I got a scrap piece of brass bar approx. 2" dia. X 3" long drilled and taped four holes near one end to insert 4 stainless steel bolts 90 deg. apart . Bolts stick out approx. 2" to catch bottom. Drilled hole thru opposite end to tie rope thru. I have about 20 ft. of 1/8 nylon line. Anchor weighs a little over 3 lbs and holds my kayak in place with no problem. Since it’s brass and stainless no rust. Works great.
buy a anchor
Found a folding design for only $15 . even coffee has 1 at that price!
Remember those old window weights that were tied off in the inside of the molding? I have a ton of them and when I’m paddling the better half around for fishing I tie one of those off on a line. Works great! If there are the two of us I bring two. Most hazardous part is watching the hook on the fishin’ line go whizzing past my ear!
The simplest I know of is to take a small plastic bottle with a handle, like a half-gallon milk jug and tie a rope to the handle. When you get to your destination fill the bottle with water and toss it in. It’s light until you’re ready to use it, it’s cheap, and it works. You do have to ‘FILL’ the jug with water as too much air left inside will have it bobbing on the surface.
Thanks for some great ideas!
grip vs weight
The problem with anchors is how they hold.
If by weight, you need enough weight to prevent drag wehn the wind and current is moving your boat. The more wind or current, the heavier an anchor you need.
The idea of a milk bottle filled with water doesn’t work. Water inside equals water outside so the entire bottle once submerged is equal to the weight of the empty bottle on your sink which is about a couple ounces. Fill a coke bottle with sand and you get a better anchor. But a 1# weight in a calm lake is ok, that same boat in a river that is running 3 knots is useless and you need a heavire, in pounds, weightt o drag.
The formula is simple, the application is not.
How much water does your boat displace added to the current you have to fight added to the wind you have to fight.
Inflatables have almost no displacement but a LOT of wind resistance. SOTs tend to be the opposite.
So if you have a decent kayak that weighs 50# and it’s loaded with another 50# of gear (fishing, camping, safety, lunch, etc) plus 170# of paddler plus clothes, you need something that will prevent almost 300# from moving and that means heavy. Big luxery liners or battle ships can afford an anchor that holds by weight alone. Smaller boats cannot.
So smaller boats use something that grabs and that grabbing will allow a lighter anchor.
Problen is that different bottoms require differnt anchors.
A simple grapnel anchor like the traditional fisherman’s stock or a ‘ninja’ grapple works well on rocks and coral but is useless in mud and muck.
A pluw works in sand and mud but not in rocks.

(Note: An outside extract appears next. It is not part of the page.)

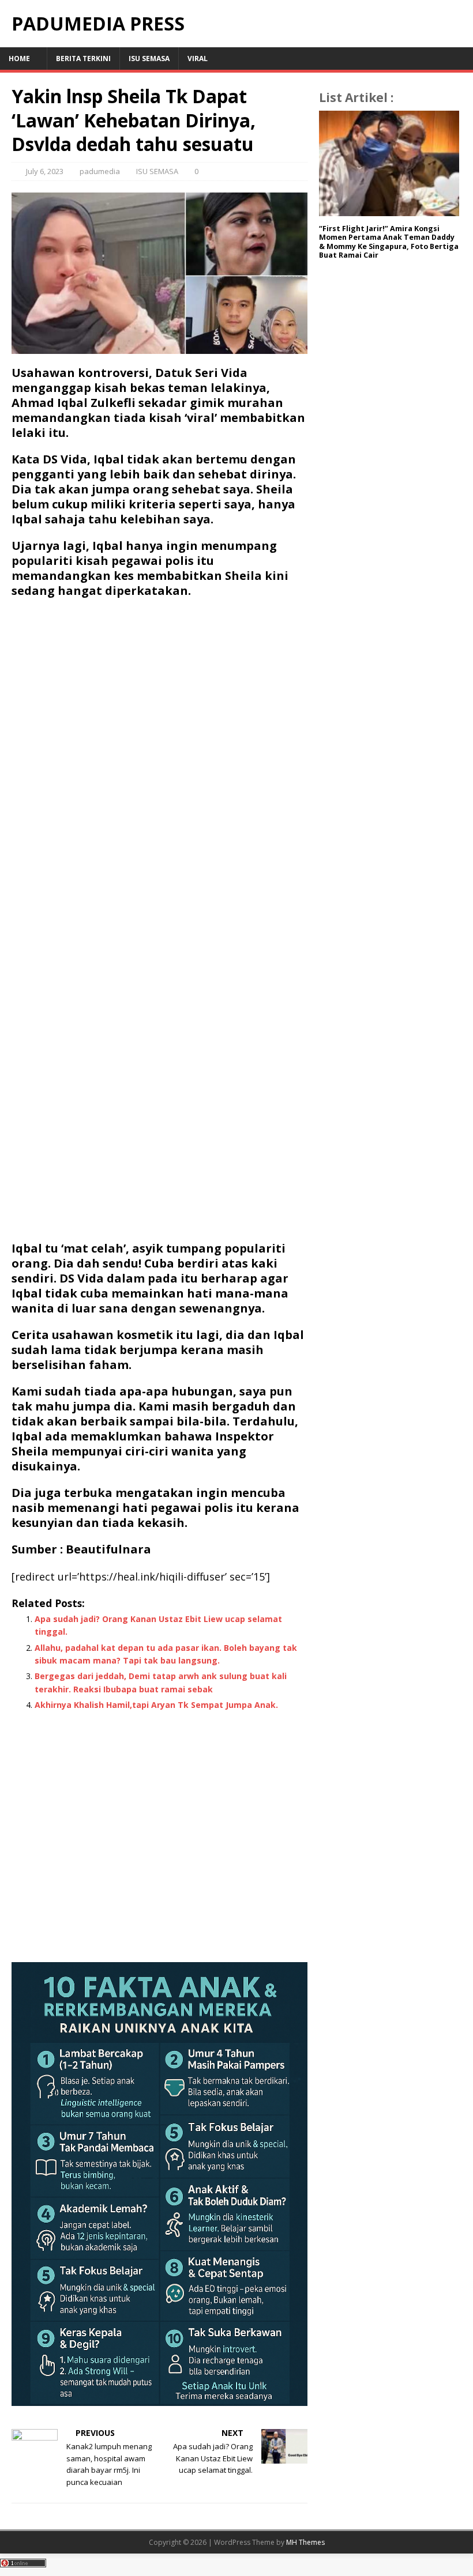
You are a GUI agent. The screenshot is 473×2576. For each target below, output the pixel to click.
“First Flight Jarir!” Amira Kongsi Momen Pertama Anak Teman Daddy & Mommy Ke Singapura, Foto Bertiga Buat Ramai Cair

If the bottom is rocky, then a very light $19 ninja grapple you buy at the martial arts store works well. It folds and weighs nothing and grabs rocks to hold you well.
But if the bottom is much or sand, the grappel simple puls through and away you go. For that you need something with a broad blade that digs in like a plow.
Fortunatly, kayaks are so light that a canvas bag filled with rocks that weighs 10-20# will hold a kayak against almost anything save a strong current or waves.
Otherwise the boating stores sell a 15# folding anchor that has paddle blades that work well in almost any bottom for a light kayak or canoe.
And if you buy it at a boating store, it costs $10 less than the same thing at a kayak store.